(Collected data)

'''

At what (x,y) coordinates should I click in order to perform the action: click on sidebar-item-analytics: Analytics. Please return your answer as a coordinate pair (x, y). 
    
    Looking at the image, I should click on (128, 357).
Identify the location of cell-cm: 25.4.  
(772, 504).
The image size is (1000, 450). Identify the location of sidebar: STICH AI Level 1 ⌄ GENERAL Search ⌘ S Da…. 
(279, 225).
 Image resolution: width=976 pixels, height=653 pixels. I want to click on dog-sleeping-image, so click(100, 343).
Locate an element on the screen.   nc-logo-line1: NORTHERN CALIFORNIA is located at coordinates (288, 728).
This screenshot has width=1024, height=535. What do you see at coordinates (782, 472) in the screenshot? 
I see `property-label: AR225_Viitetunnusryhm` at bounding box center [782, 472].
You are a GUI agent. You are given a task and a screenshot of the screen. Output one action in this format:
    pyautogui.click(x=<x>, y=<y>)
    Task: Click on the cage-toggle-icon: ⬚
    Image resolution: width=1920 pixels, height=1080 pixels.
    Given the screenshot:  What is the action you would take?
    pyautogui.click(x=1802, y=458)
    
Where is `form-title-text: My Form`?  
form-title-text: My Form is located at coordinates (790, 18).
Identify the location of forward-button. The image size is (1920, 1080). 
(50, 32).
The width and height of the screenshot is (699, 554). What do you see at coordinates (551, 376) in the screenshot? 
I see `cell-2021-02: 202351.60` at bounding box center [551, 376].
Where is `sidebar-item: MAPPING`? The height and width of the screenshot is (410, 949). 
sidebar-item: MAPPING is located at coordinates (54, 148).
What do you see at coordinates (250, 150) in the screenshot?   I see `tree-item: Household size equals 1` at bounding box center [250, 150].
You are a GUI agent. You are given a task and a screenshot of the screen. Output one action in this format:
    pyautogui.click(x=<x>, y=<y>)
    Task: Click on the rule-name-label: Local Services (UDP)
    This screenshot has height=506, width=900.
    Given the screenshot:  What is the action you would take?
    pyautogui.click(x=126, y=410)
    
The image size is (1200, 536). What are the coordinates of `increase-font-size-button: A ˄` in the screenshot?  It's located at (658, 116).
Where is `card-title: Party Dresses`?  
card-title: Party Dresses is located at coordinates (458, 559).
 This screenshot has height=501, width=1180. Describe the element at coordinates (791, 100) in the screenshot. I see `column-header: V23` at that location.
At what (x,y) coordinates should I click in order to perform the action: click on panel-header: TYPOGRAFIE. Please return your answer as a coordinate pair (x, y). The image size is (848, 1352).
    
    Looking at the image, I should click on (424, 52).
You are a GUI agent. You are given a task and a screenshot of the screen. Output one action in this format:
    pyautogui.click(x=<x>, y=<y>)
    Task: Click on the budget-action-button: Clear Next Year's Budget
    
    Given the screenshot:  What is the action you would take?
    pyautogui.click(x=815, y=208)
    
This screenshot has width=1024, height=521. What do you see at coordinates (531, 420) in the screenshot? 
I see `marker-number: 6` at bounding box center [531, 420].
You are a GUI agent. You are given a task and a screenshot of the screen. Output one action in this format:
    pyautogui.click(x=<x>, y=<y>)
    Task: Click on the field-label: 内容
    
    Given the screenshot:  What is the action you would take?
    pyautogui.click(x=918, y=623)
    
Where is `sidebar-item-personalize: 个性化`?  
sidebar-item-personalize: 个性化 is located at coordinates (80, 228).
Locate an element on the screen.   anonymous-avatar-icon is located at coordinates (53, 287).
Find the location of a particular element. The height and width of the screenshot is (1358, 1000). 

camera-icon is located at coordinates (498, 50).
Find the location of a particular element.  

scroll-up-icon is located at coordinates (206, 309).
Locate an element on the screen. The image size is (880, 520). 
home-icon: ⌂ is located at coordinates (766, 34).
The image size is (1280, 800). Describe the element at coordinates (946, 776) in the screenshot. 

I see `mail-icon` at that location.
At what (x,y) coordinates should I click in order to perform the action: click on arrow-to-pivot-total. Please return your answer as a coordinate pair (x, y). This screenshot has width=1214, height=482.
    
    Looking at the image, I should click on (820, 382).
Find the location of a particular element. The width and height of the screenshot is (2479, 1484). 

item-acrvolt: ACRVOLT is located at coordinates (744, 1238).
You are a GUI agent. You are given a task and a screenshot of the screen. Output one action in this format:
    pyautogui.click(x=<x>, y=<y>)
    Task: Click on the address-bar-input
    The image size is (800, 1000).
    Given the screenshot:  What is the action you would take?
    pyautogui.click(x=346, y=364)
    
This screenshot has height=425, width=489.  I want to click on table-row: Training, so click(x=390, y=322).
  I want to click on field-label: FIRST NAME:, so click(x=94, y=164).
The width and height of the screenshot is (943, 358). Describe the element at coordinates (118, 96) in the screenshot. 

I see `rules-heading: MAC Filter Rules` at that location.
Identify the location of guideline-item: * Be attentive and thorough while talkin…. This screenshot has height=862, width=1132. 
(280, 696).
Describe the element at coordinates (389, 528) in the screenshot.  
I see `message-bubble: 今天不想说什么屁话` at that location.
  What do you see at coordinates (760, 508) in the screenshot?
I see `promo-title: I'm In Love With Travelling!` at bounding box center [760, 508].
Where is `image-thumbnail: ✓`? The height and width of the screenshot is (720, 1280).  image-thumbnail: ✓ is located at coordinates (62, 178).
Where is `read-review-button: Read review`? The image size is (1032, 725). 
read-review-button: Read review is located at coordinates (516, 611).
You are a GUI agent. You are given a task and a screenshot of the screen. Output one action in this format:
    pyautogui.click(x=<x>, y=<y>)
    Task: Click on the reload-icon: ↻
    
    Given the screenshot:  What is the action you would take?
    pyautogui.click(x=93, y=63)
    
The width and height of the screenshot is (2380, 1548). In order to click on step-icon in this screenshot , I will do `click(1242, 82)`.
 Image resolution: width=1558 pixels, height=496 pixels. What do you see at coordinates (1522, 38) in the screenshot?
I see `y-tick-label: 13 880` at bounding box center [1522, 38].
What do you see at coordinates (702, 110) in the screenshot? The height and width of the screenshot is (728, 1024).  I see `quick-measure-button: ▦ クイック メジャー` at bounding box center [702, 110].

'''

◆ **Work instruction**:
Reproduce all of the data above verbatim, line for line.

◆ **Finished exercise**:
At what (x,y) coordinates should I click in order to perform the action: click on sidebar-item-analytics: Analytics. Please return your answer as a coordinate pair (x, y). 
    
    Looking at the image, I should click on (128, 357).
Identify the location of cell-cm: 25.4.  
(772, 504).
The image size is (1000, 450). Identify the location of sidebar: STICH AI Level 1 ⌄ GENERAL Search ⌘ S Da…. 
(279, 225).
 Image resolution: width=976 pixels, height=653 pixels. I want to click on dog-sleeping-image, so click(100, 343).
Locate an element on the screen.   nc-logo-line1: NORTHERN CALIFORNIA is located at coordinates (288, 728).
This screenshot has width=1024, height=535. What do you see at coordinates (782, 472) in the screenshot? 
I see `property-label: AR225_Viitetunnusryhm` at bounding box center [782, 472].
You are a GUI agent. You are given a task and a screenshot of the screen. Output one action in this format:
    pyautogui.click(x=<x>, y=<y>)
    Task: Click on the cage-toggle-icon: ⬚
    Image resolution: width=1920 pixels, height=1080 pixels.
    Given the screenshot:  What is the action you would take?
    pyautogui.click(x=1802, y=458)
    
Where is `form-title-text: My Form`?  
form-title-text: My Form is located at coordinates (790, 18).
Identify the location of forward-button. The image size is (1920, 1080). 
(50, 32).
The width and height of the screenshot is (699, 554). What do you see at coordinates (551, 376) in the screenshot? 
I see `cell-2021-02: 202351.60` at bounding box center [551, 376].
Where is `sidebar-item: MAPPING`? The height and width of the screenshot is (410, 949). 
sidebar-item: MAPPING is located at coordinates (54, 148).
What do you see at coordinates (250, 150) in the screenshot?   I see `tree-item: Household size equals 1` at bounding box center [250, 150].
You are a GUI agent. You are given a task and a screenshot of the screen. Output one action in this format:
    pyautogui.click(x=<x>, y=<y>)
    Task: Click on the rule-name-label: Local Services (UDP)
    This screenshot has height=506, width=900.
    Given the screenshot:  What is the action you would take?
    pyautogui.click(x=126, y=410)
    
The image size is (1200, 536). What are the coordinates of `increase-font-size-button: A ˄` in the screenshot?  It's located at (658, 116).
Where is `card-title: Party Dresses`?  
card-title: Party Dresses is located at coordinates (458, 559).
 This screenshot has height=501, width=1180. Describe the element at coordinates (791, 100) in the screenshot. I see `column-header: V23` at that location.
At what (x,y) coordinates should I click in order to perform the action: click on panel-header: TYPOGRAFIE. Please return your answer as a coordinate pair (x, y). The image size is (848, 1352).
    
    Looking at the image, I should click on (424, 52).
You are a GUI agent. You are given a task and a screenshot of the screen. Output one action in this format:
    pyautogui.click(x=<x>, y=<y>)
    Task: Click on the budget-action-button: Clear Next Year's Budget
    
    Given the screenshot:  What is the action you would take?
    pyautogui.click(x=815, y=208)
    
This screenshot has width=1024, height=521. What do you see at coordinates (531, 420) in the screenshot? 
I see `marker-number: 6` at bounding box center [531, 420].
You are a GUI agent. You are given a task and a screenshot of the screen. Output one action in this format:
    pyautogui.click(x=<x>, y=<y>)
    Task: Click on the field-label: 内容
    
    Given the screenshot:  What is the action you would take?
    pyautogui.click(x=918, y=623)
    
Where is `sidebar-item-personalize: 个性化`?  
sidebar-item-personalize: 个性化 is located at coordinates (80, 228).
Locate an element on the screen.   anonymous-avatar-icon is located at coordinates (53, 287).
Find the location of a particular element. The height and width of the screenshot is (1358, 1000). 

camera-icon is located at coordinates (498, 50).
Find the location of a particular element.  

scroll-up-icon is located at coordinates (206, 309).
Locate an element on the screen. The image size is (880, 520). 
home-icon: ⌂ is located at coordinates (766, 34).
The image size is (1280, 800). Describe the element at coordinates (946, 776) in the screenshot. 

I see `mail-icon` at that location.
At what (x,y) coordinates should I click in order to perform the action: click on arrow-to-pivot-total. Please return your answer as a coordinate pair (x, y). This screenshot has width=1214, height=482.
    
    Looking at the image, I should click on (820, 382).
Find the location of a particular element. The width and height of the screenshot is (2479, 1484). 

item-acrvolt: ACRVOLT is located at coordinates (744, 1238).
You are a GUI agent. You are given a task and a screenshot of the screen. Output one action in this format:
    pyautogui.click(x=<x>, y=<y>)
    Task: Click on the address-bar-input
    The image size is (800, 1000).
    Given the screenshot:  What is the action you would take?
    pyautogui.click(x=346, y=364)
    
This screenshot has height=425, width=489.  I want to click on table-row: Training, so click(x=390, y=322).
  I want to click on field-label: FIRST NAME:, so click(x=94, y=164).
The width and height of the screenshot is (943, 358). Describe the element at coordinates (118, 96) in the screenshot. 

I see `rules-heading: MAC Filter Rules` at that location.
Identify the location of guideline-item: * Be attentive and thorough while talkin…. This screenshot has height=862, width=1132. 
(280, 696).
Describe the element at coordinates (389, 528) in the screenshot.  
I see `message-bubble: 今天不想说什么屁话` at that location.
  What do you see at coordinates (760, 508) in the screenshot?
I see `promo-title: I'm In Love With Travelling!` at bounding box center [760, 508].
Where is `image-thumbnail: ✓`? The height and width of the screenshot is (720, 1280).  image-thumbnail: ✓ is located at coordinates (62, 178).
Where is `read-review-button: Read review`? The image size is (1032, 725). 
read-review-button: Read review is located at coordinates (516, 611).
You are a GUI agent. You are given a task and a screenshot of the screen. Output one action in this format:
    pyautogui.click(x=<x>, y=<y>)
    Task: Click on the reload-icon: ↻
    
    Given the screenshot:  What is the action you would take?
    pyautogui.click(x=93, y=63)
    
The width and height of the screenshot is (2380, 1548). In order to click on step-icon in this screenshot , I will do `click(1242, 82)`.
 Image resolution: width=1558 pixels, height=496 pixels. What do you see at coordinates (1522, 38) in the screenshot?
I see `y-tick-label: 13 880` at bounding box center [1522, 38].
What do you see at coordinates (702, 110) in the screenshot? The height and width of the screenshot is (728, 1024).  I see `quick-measure-button: ▦ クイック メジャー` at bounding box center [702, 110].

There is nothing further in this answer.